Bu tartışma, önce Başbakan Angela Merkel’in, “Almanya’da minare görmeye alışmalıyız”, ardından da Cumhurbaşkanı Christian Wulff’un, Almanya’nın birleşmesinin 20. yıldönümünde 3 Ekim Ulusal Günü kutlama toplantısında Bremen’de dile getirdiği, “İslam da Almanya’ya aittir” görüşlerinden sonra gündemin ilk maddesi oldu. Televizyonlar, söyleşi ve eğlence izlencelerinden sanat ve felsefe izlencelerine kadar konuyu çeşitli yönleri ve boyutlarıyla ele alıyor. Ama sonuca varamıyor. Bundan sonra da bir sonuca varacağa benzemiyor. Etkinliklerde, Alman konuşmacıların yanı sıra, genelde bir türbanlı bir de başı açık Türk katılımcı ekrana çıkarılarak, sözde nesnellik sağlanıyor.

Başbakan Merkel ve Cumhurbaşkanı Wulff’un iyi niyet ifadeleri, en başta kendi partilerinin içinde bir oydaşmayı yansıtmıyor. Oydaşma, Almanya’nın kültürünün Hıristiyanlık temeli üzerinde yükseldiği görüşünde. Dolayısıyla kamuoyunda da çoğunluk bu ifadeleri paylaşmadığını yüksek sesle açıklıyor.
 

İslamcı örgütler

Alman uyum siyasetinin Türklere yönelik açmazı, dil ile dini birbirine karıştırması. Siyaset değişimi, Almanya’nın birleşmesini izleyen doksanlı yıllarda gerçekleştirilmiştir. O zamana kadar uyumla ilgili durumların olumlu ya da olumsuz dillendirilmesinde Türklerden söz edilirken, artık Müslümanlardan ve İslamdan söz edilmekte.

Bu da, değişik ülke ve kültürden Müslüman azınlıklar olmasına karşın, Türklerle genellenmektedir. Almanya’nın en büyük azınlığını oluşturan Türkçe konuşan insanları, dillerinden ve köken kültürlerinden uzaklaştırma siyaseti, Türk kökenli olsun olmasın, İslamcı örgütlerin eylem alanlarını genişletmiştir.

Bu örgütlerin bazıları, parasal çıkarların peşinde, bazıları, en başta Türkiye’ye yönelik siyasi iktidar talepleri ve hevesleri peşinde.

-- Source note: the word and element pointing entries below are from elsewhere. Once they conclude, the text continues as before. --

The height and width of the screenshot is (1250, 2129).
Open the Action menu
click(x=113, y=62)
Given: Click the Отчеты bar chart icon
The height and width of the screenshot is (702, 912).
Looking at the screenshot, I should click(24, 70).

Bu yöndeki eylemler, etkileri altındaki üyelerin ve sempati duyanların, Alman toplumuyla uyumları önünde aşılmaz bir engel oluşturuyor.

Bu engeller, yalnızca çocukların okullarda cinsellik konulu biyoloji derslerinden, yüzme ve beden eğitimi derslerinden, sınıf gezilerinden vb. uzak kalmalarıyla sınırlı değil.

Aynı zamanda şeriat üzerinden başka talepler de dile getiriliyor.

En fazla da kadın erkek eşitliğinin olamadığı, kadının yoğun bir baskı altında kaldığı, tesettürün de bunun bir simgesi olduğu görüşü yaygındır ve bu konuda dünya üzerinde 126. sıra, bir yerde bu görüşe hak vermektedir. Burada Almanya’nın açmazı başlıyor.

Müslümanların yaklaşık yüzde seksen beşi hiçbir İslami derneğe ve örgüte bağlı değilken, son yirmi yıl içinde Alman caddelerinde artan sayıda türban ve tesettür görüntüsü, kamuoyunda yabancılanıyor, genellemelere ve önyargılara yol açıyor. Alman kamuoyu bu görüntüyü kesinlikle kendinden kabul etmiyor.

Aşırı uçlar

Almanya bir yandan, bir Alman ya da Avrupa İslamı ve camilerde Almanca ibadet yaratmaya çalışırken, aynı zamanda Anayasayı Koruma Örgütü gibi gizli servisler, özellikle bazı örgütleri, anayasaya karşı aşırı uçlar olarak sürekli izlemeye alıyor.

Tartışmaların da ortaya koyduğu keyfiyet, Almanya’da sayıları yaklaşık dört milyonu bulan Müslümanların tek tip olmaması ve yüzde sekseni aşan büyük çoğunluğun örgütlü olmaması. Ama tartışmaların ve sorunların, en fazla yüzde on beşi bulan örgütlü kesimde yoğunlaştığı gerçeği.

Almanya, derebeyler ve kırsal feodal güçlerle ortaklaşa siyasi iktidar isteyen ve bunu alan kilisenin, en gecinden burjuva devrimi ve aydınlanma süreciyle iktidar savından salt vazgeçmesi üzerine, bugün kiliseyle olumlu bir tarafsızlık içinde, seküler düzende kiliseye de rol tanımakta.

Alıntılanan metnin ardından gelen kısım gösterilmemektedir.